GT: We were in Justan’s house. We lived in his house and worked out of his family room and the downstairs area. It was awesome because it’s what you see on Silicon Valley. We needed it because that’s all we could afford at the time.
I was initially attracted to The Cannon because of Lawson’s vision for Houston. Houston has a long way to go in becoming a tech hub, but it needs trailblazers that are young, hungry, and understand the need now, as opposed to current players that don’t really understand what’s going on in the market. I envision a place where Houston can become a hub for tech and innovation and not just oil and gas, healthcare, and real estate development.
The second thing that attracted me were the connections made and the synergies here. Once we get into the big space it’ll be even more amazing because you’ll have even more startups wanting to come and be a part of this new development. That’s the value that we’ve seen thus far: being able to connect with other startups. I look at The Cannon as the great connectors.
EF: You’re a black man in tech. That’s a minority to the nth degree. Could you speak on that and how you feel you’re exploring that space in Houston?
GT: I pitched in front of an investment group, I won’t name them, but I never felt so much like a black man than that day. That was a moment for me. Earlier you asked about an obstacle, well that was a personal obstacle for me. I have a great education from the University of Chicago, I’d like to say top 2, and not being able to be heard or get funding that you believe you deserve (even though I don’t think people deserve anything), it’s disheartening. At the same time you see some peer organizations getting funding and think, “Wow, they haven’t developed anything.” But to break that, you need trailblazers.
A guy named Marcus Davis, who started the breakfast club, recently told me, “Hey, it takes that one.” For me, it’s about being a trailblazer. I have a younger brother and sister and I used to always tell them, I want you to be better than what I am. That’s the way my parents taught us. I want to do great things for Croozen because, again, it’s service for other people.
If there’s a guy or a girl who wants to be a great tech entrepreneur, you can count maybe on two fingers the tech companies that are black and have been successful. I want to do that for that. There are other reasons, but being a minority, being a black man, is something that is very important to me. It’s kind of my why. I always ask myself why I am doing this instead of private equity which would’ve been technically an easier path. That’s one of the reasons: service to under-served communities like black and Latina, that’s important. For me that’s a passion.
EF: You talked about having to be creative in a box. Do you think that’s been a part of it?
GT: I don’t like to play the race card, that’s not my thing, but I think there’s an element of that. I think it’s a blessing that God has given us to be creative and help us understand it’s not some red carpet path you’re going to have. I think that’s a path God has put us on to make it better for other people in the long term. There always has to be a trailblazer and I’m cool to lead that path. That’s not something that’s foreign to me now and I take it on.

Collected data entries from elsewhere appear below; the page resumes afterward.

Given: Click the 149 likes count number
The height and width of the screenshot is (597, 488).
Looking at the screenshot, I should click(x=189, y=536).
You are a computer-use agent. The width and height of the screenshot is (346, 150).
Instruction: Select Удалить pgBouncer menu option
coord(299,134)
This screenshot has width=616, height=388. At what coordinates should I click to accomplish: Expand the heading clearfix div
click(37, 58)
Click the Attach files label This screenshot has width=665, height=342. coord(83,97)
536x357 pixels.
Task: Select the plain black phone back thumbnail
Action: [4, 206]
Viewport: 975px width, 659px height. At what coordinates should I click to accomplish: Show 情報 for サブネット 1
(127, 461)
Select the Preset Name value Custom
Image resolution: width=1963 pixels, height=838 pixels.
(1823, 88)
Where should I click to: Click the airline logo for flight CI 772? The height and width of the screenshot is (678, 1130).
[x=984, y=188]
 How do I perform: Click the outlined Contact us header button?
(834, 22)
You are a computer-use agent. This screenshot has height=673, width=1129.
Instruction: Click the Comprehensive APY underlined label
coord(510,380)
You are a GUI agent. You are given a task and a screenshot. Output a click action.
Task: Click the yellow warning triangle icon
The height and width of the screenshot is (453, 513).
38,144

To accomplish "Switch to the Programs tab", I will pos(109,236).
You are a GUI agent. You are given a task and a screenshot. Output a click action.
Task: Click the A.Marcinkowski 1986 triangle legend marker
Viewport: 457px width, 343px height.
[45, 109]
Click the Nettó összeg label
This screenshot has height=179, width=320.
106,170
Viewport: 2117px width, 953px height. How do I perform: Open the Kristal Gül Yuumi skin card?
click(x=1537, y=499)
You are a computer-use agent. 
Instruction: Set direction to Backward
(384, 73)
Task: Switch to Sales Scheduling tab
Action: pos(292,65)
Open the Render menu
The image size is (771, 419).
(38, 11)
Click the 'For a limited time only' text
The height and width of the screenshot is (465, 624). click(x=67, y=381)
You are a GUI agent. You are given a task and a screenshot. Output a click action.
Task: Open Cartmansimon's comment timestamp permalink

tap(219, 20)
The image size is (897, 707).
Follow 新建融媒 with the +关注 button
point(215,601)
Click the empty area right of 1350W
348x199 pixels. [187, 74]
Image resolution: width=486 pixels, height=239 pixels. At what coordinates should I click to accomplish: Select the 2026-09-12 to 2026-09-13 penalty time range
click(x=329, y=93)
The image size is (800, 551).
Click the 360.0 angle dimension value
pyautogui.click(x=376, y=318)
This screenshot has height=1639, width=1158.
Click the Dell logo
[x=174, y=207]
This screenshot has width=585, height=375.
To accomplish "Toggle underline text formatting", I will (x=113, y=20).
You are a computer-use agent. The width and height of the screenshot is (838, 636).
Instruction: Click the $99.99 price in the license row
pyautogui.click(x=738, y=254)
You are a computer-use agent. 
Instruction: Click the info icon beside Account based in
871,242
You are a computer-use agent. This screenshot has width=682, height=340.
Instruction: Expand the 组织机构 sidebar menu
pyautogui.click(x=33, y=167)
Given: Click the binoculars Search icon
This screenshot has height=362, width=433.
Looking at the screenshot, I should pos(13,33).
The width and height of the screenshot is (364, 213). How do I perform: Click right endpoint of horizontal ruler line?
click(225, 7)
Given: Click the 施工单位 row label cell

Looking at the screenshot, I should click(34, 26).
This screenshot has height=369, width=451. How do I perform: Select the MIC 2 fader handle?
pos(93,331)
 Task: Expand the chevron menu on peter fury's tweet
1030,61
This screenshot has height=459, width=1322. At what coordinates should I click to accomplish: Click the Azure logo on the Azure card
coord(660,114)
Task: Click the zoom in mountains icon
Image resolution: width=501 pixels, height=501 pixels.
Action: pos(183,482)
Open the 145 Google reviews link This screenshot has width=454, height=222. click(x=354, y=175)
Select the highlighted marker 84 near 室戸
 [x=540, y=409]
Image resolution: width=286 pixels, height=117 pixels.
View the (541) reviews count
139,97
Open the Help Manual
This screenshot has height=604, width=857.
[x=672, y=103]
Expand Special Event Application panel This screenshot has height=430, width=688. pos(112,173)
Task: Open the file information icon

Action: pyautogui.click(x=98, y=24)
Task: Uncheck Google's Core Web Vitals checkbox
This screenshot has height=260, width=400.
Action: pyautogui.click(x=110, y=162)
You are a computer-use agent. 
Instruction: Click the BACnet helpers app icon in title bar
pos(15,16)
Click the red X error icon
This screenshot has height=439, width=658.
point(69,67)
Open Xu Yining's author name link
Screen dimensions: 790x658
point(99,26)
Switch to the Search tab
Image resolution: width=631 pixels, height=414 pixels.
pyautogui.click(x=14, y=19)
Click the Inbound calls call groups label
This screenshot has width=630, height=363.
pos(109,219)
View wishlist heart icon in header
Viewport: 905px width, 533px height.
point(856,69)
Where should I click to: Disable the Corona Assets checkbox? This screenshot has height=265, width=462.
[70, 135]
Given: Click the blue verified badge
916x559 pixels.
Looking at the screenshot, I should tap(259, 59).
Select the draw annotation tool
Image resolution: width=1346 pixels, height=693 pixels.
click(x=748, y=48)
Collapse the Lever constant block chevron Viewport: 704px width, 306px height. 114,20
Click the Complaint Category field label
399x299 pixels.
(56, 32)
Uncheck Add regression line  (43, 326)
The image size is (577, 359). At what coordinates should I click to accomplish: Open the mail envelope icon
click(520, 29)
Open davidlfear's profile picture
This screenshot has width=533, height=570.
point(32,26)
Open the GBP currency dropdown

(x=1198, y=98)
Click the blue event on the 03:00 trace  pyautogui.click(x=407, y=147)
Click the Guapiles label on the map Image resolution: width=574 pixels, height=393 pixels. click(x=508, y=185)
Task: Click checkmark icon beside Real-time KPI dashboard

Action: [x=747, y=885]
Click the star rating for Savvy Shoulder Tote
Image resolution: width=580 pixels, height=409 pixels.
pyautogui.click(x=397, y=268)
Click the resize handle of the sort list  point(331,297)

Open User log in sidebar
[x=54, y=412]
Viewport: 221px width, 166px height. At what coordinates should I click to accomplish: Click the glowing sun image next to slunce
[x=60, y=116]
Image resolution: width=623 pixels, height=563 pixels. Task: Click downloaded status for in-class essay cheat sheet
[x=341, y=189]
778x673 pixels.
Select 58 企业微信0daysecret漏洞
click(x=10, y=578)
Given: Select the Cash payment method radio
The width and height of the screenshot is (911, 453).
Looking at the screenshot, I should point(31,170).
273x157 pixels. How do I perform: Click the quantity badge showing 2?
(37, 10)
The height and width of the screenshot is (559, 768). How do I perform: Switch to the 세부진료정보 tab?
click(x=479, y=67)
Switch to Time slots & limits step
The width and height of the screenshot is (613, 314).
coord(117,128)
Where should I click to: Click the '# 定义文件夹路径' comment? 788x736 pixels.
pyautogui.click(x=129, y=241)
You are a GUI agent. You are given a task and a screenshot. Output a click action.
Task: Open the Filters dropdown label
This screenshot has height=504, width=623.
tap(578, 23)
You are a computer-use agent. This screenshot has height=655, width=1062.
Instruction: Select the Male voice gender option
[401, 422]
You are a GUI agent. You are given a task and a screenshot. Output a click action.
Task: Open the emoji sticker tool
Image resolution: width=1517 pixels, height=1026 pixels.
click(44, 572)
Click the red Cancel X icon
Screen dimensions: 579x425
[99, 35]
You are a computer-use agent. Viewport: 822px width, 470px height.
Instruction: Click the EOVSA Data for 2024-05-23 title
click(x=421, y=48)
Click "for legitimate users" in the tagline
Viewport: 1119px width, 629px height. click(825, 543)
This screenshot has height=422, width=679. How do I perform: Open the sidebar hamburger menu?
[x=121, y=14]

EF: What’s next for Croozen? What’s coming in 2018?
GT: So much! I can’t let all our secrets out, but definitely deep penetration into our markets nationwide, into all the schools we’re already in, and solidifying those as our flagship schools. We would love to expand the company and we’re raising capital. There are a lot of things, but by the end of next year you’ll be hearing a lot of noise from our company because of the groundwork we’re laying now.
We’re excited about being a Houston startup which is something that’s true to my heart. I hope that people understand that Houston has a potential and people don’t really tap into that yet. I’m not sure why the support isn’t there, but we’re trying to help to grow that. People say Houston Strong because of the hurricane but it’s so much more than that. People that want to fund startups here in Houston should fund startups. If you’re not educated, get educated, because there are a lot of ideas and a lot of growth that can happen. We won’t always be an energy town, energy is changing, so people should get with the times.